*Problem details*
Retype the data in its entirety, with no word changed.

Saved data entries
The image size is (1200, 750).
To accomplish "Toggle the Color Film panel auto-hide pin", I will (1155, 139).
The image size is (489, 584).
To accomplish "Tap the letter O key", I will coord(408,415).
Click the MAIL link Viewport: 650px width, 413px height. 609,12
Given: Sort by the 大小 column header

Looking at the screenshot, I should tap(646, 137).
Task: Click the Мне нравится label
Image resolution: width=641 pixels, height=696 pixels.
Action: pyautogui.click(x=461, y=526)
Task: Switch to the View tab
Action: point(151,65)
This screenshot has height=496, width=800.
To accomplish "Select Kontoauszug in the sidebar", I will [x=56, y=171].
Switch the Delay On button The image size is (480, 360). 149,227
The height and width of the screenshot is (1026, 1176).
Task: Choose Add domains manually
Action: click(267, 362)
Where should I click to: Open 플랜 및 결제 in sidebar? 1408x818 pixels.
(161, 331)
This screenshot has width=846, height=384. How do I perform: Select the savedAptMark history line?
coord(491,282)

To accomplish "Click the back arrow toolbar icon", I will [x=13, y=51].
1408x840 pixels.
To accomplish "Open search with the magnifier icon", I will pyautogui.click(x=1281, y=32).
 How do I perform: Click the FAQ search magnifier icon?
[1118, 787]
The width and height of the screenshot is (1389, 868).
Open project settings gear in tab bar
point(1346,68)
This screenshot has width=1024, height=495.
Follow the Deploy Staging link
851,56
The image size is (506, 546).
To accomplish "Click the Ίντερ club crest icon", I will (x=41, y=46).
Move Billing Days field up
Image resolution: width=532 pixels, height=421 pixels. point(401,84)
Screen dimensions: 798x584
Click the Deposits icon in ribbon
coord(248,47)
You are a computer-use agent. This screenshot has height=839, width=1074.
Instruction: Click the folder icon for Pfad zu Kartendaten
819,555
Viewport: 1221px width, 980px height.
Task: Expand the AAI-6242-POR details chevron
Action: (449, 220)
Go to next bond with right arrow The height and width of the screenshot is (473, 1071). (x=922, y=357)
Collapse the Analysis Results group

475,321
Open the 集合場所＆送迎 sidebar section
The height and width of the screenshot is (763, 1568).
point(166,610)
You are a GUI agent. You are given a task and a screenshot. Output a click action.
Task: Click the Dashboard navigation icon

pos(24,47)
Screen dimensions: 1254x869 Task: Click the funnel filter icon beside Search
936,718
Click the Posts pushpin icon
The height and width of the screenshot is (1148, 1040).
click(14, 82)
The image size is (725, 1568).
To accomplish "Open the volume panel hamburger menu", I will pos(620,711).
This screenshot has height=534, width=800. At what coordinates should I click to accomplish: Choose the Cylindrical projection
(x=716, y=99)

*Task answer*
The image size is (1200, 750).
To accomplish "Toggle the Color Film panel auto-hide pin", I will (1155, 139).
The image size is (489, 584).
To accomplish "Tap the letter O key", I will coord(408,415).
Click the MAIL link Viewport: 650px width, 413px height. 609,12
Given: Sort by the 大小 column header

Looking at the screenshot, I should tap(646, 137).
Task: Click the Мне нравится label
Image resolution: width=641 pixels, height=696 pixels.
Action: pyautogui.click(x=461, y=526)
Task: Switch to the View tab
Action: point(151,65)
This screenshot has height=496, width=800.
To accomplish "Select Kontoauszug in the sidebar", I will [x=56, y=171].
Switch the Delay On button The image size is (480, 360). 149,227
The height and width of the screenshot is (1026, 1176).
Task: Choose Add domains manually
Action: click(267, 362)
Where should I click to: Open 플랜 및 결제 in sidebar? 1408x818 pixels.
(161, 331)
This screenshot has width=846, height=384. How do I perform: Select the savedAptMark history line?
coord(491,282)

To accomplish "Click the back arrow toolbar icon", I will [x=13, y=51].
1408x840 pixels.
To accomplish "Open search with the magnifier icon", I will pyautogui.click(x=1281, y=32).
 How do I perform: Click the FAQ search magnifier icon?
[1118, 787]
The width and height of the screenshot is (1389, 868).
Open project settings gear in tab bar
point(1346,68)
This screenshot has width=1024, height=495.
Follow the Deploy Staging link
851,56
The image size is (506, 546).
To accomplish "Click the Ίντερ club crest icon", I will (x=41, y=46).
Move Billing Days field up
Image resolution: width=532 pixels, height=421 pixels. point(401,84)
Screen dimensions: 798x584
Click the Deposits icon in ribbon
coord(248,47)
You are a computer-use agent. This screenshot has height=839, width=1074.
Instruction: Click the folder icon for Pfad zu Kartendaten
819,555
Viewport: 1221px width, 980px height.
Task: Expand the AAI-6242-POR details chevron
Action: (449, 220)
Go to next bond with right arrow The height and width of the screenshot is (473, 1071). (x=922, y=357)
Collapse the Analysis Results group

475,321
Open the 集合場所＆送迎 sidebar section
The height and width of the screenshot is (763, 1568).
point(166,610)
You are a GUI agent. You are given a task and a screenshot. Output a click action.
Task: Click the Dashboard navigation icon

pos(24,47)
Screen dimensions: 1254x869 Task: Click the funnel filter icon beside Search
936,718
Click the Posts pushpin icon
The height and width of the screenshot is (1148, 1040).
click(14, 82)
The image size is (725, 1568).
To accomplish "Open the volume panel hamburger menu", I will pos(620,711).
This screenshot has height=534, width=800. At what coordinates should I click to accomplish: Choose the Cylindrical projection
(x=716, y=99)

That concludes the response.